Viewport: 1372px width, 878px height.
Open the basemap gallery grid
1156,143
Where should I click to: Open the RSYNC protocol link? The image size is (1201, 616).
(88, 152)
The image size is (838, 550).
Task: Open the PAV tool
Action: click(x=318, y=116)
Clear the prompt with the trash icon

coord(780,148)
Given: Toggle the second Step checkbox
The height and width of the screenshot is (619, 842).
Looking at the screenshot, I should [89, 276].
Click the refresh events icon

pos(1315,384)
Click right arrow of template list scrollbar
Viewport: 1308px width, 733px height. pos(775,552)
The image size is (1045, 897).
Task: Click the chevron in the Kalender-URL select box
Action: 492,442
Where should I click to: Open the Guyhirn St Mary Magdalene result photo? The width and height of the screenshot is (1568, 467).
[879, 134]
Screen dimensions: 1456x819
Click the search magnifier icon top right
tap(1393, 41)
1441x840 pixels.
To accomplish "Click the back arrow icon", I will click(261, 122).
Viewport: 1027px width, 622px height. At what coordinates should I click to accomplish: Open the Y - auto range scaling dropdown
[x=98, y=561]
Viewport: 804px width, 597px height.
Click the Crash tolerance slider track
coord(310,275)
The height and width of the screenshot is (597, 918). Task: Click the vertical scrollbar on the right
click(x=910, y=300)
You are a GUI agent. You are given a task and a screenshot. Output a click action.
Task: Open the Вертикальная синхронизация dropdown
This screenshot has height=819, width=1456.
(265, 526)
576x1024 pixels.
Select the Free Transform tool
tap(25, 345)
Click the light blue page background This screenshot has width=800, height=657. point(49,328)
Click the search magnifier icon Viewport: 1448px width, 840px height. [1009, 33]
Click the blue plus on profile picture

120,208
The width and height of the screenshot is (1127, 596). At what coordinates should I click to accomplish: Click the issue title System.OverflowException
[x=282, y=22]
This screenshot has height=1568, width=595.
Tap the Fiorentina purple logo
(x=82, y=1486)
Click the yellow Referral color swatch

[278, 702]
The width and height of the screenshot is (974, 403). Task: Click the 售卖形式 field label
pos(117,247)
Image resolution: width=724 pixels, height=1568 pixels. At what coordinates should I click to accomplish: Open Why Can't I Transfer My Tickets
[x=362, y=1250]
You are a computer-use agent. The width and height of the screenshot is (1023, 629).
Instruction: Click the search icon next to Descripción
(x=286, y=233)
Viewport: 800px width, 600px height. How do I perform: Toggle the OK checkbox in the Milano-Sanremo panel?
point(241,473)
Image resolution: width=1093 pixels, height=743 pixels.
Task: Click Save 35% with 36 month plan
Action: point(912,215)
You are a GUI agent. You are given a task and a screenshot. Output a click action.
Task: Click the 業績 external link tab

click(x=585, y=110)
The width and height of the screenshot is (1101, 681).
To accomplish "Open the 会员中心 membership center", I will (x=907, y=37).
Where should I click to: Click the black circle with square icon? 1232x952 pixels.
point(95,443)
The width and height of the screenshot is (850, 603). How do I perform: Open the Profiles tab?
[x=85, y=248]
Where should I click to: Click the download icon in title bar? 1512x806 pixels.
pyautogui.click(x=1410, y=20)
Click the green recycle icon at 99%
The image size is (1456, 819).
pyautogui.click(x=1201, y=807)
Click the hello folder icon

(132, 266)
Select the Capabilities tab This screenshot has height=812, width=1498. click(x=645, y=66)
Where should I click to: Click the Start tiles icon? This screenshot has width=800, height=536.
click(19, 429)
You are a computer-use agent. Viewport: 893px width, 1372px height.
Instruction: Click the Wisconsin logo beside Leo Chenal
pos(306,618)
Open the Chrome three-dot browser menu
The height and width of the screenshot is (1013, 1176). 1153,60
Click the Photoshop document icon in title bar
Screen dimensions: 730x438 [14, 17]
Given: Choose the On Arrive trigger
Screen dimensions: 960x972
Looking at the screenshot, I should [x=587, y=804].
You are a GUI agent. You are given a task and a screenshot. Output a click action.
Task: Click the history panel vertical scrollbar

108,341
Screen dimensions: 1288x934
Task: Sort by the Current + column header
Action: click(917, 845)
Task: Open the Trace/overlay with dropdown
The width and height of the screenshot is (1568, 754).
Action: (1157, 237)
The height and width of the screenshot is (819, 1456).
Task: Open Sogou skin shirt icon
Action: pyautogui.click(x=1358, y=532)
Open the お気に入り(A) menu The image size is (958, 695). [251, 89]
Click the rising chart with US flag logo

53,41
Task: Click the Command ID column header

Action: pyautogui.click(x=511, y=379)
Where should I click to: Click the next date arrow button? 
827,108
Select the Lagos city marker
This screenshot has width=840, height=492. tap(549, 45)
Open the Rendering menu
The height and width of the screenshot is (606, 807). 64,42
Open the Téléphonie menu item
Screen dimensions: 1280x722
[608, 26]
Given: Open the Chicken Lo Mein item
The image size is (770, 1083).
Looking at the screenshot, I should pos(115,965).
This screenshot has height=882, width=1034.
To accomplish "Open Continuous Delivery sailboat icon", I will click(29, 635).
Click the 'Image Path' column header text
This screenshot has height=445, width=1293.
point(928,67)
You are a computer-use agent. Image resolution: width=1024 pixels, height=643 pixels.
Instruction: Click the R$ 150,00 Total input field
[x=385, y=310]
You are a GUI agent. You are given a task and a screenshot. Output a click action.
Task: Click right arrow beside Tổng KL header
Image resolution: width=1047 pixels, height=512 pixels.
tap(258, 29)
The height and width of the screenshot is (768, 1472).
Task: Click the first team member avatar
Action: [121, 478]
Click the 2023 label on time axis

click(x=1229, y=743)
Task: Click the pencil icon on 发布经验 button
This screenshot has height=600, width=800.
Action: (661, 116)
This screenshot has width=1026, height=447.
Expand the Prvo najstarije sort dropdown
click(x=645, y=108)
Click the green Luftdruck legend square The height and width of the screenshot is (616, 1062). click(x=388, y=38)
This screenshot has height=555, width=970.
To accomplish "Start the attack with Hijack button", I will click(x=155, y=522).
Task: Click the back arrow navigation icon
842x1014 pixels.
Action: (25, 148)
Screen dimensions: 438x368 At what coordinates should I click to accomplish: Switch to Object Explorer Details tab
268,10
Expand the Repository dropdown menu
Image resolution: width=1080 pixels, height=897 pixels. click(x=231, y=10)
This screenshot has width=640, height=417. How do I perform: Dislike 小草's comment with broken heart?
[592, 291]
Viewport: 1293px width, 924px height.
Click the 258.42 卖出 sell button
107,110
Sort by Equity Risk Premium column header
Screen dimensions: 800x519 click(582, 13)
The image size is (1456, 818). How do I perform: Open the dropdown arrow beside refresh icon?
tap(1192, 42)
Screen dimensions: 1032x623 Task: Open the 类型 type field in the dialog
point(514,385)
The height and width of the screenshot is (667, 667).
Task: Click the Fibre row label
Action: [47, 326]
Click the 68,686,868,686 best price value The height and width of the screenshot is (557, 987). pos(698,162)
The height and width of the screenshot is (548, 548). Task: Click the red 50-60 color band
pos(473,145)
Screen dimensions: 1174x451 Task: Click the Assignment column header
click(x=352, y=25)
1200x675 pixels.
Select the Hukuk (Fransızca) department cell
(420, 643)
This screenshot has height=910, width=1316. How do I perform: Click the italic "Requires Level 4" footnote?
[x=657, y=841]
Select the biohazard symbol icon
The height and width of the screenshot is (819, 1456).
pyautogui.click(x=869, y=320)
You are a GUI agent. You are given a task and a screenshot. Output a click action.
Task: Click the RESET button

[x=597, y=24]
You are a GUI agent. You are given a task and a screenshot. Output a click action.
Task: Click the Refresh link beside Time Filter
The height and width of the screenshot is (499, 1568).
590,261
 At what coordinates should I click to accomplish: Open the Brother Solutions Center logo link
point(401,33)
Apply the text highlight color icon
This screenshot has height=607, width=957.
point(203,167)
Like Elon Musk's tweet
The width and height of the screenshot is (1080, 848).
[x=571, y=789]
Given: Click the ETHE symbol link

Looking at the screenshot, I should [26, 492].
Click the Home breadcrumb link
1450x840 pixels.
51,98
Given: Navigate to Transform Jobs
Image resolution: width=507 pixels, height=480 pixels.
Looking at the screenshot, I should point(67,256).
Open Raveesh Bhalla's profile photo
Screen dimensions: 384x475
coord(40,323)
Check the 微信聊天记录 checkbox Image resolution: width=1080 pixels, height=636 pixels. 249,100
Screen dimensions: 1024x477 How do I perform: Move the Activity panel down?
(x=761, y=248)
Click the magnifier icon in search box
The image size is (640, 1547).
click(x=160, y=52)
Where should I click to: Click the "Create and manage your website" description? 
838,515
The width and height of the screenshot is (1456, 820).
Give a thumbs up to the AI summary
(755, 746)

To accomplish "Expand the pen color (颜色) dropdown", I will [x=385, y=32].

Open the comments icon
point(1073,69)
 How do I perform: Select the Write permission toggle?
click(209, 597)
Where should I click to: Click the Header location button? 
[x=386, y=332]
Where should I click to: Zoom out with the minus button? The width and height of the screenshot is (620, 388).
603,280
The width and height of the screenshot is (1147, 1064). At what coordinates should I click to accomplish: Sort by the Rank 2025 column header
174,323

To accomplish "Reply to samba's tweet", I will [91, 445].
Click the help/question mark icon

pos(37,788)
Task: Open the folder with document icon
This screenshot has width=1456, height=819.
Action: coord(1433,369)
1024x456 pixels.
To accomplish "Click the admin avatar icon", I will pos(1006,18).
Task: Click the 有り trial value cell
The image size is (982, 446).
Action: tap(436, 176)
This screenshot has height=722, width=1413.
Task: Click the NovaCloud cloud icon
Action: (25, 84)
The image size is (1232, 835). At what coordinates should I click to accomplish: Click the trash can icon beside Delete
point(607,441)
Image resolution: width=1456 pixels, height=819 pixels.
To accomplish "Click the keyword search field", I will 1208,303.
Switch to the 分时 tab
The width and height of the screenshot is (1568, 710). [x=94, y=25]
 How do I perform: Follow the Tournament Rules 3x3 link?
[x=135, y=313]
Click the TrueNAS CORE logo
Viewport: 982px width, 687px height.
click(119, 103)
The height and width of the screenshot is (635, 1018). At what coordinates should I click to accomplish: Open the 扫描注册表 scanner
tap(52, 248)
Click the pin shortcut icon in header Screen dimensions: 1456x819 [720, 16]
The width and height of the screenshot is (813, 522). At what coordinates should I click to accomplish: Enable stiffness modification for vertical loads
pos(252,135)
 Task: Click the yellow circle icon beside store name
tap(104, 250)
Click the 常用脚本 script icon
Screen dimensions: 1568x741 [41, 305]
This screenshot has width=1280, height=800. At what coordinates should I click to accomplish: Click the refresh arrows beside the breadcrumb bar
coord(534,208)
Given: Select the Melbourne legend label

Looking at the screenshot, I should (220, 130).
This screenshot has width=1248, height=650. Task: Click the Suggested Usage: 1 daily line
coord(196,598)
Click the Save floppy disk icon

⁂

▸ **WORK TO DO**
Return the lines of the listing above verbatim, beginning at the line that contains "Select the biohazard symbol icon" and stopping after the line that contains "[x=597, y=24]".

▸ **EXPECTED OUTPUT**
Select the biohazard symbol icon
The height and width of the screenshot is (819, 1456).
pyautogui.click(x=869, y=320)
You are a GUI agent. You are given a task and a screenshot. Output a click action.
Task: Click the RESET button

[x=597, y=24]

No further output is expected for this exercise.